As an

egg fan, I loved this Times dining article about a “tasting expedition” of the high- and low-brow egg dishes in New York. As a programmer, there were two passages that stuck out to me about the nature of skill, complexity, and genius behind cooking (and programming):

“In the French Laundry book, no one step is very difficult,” [author Michael Ruhlman] said. “There are just so many that it takes technique to its farthest reaches.” For instance, Mr. Keller insists that fava beans be peeled before cooking. “If you’re good, it takes 20 seconds per bean,” Mr. Ruhlman said. “Someone in his kitchen put a batch of them in the water once it lost its boil. Thomas [Keller] said, ‘Get rid of those.’ That guy didn’t last.”

This next passage comes after the Times writer and Ruhlman visit Aldea in the Flatiron district to try George Mendes’ “signature Knoll Krest Farm Egg with bacalao (salt cod), olive and potato.”

After we left, I expressed surprise that so much effort went into a dish billed on the menu as a “snack.” Mr.
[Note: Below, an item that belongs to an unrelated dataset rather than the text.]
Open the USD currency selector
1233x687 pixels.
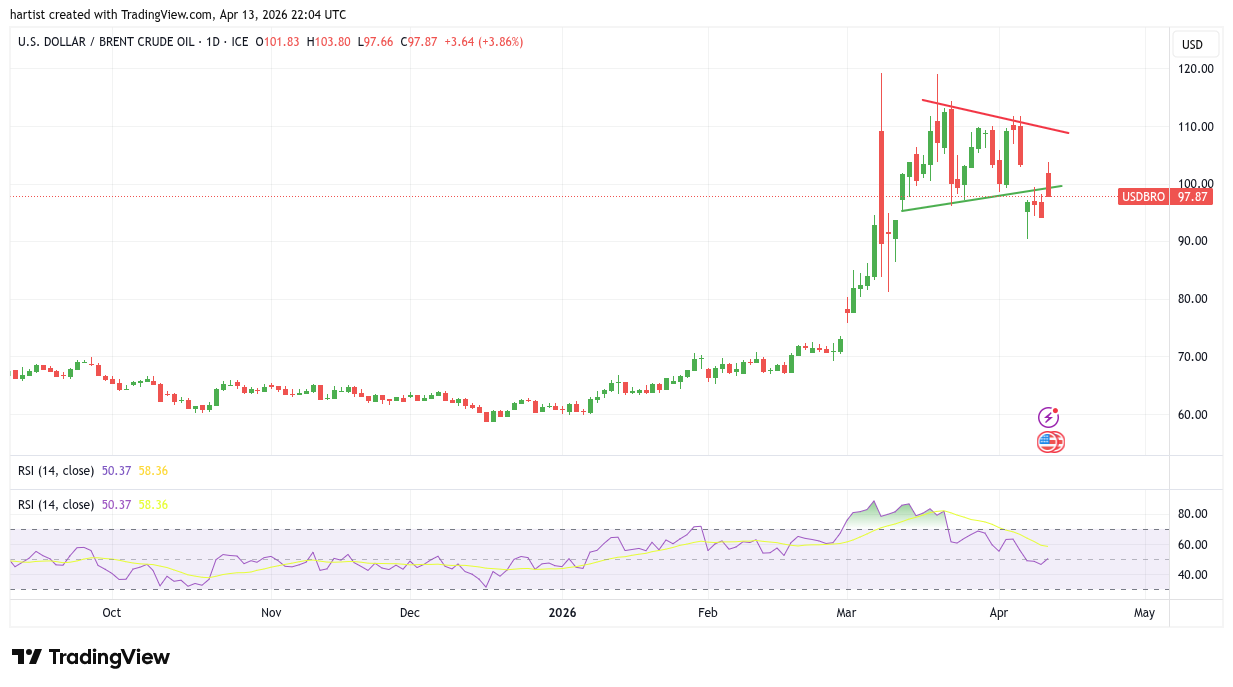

Ruhlman nodded. “Working as a chef can be mind-numbingly boring,” he said. “The reason dishes are so good is not because someone is a genius, but because he or she has done it a thousand times. They are looking to keep their minds active and energetic.”

I couldn’t describe programming better myself: no one line is difficult, its the order and arrangement of thousands of steps that make a useful program. And you don’t have to be a genius, but because programming inherently involves repetitive processes, you have to keep your mind alive, and be continuously observant and critical of the patterns you come across.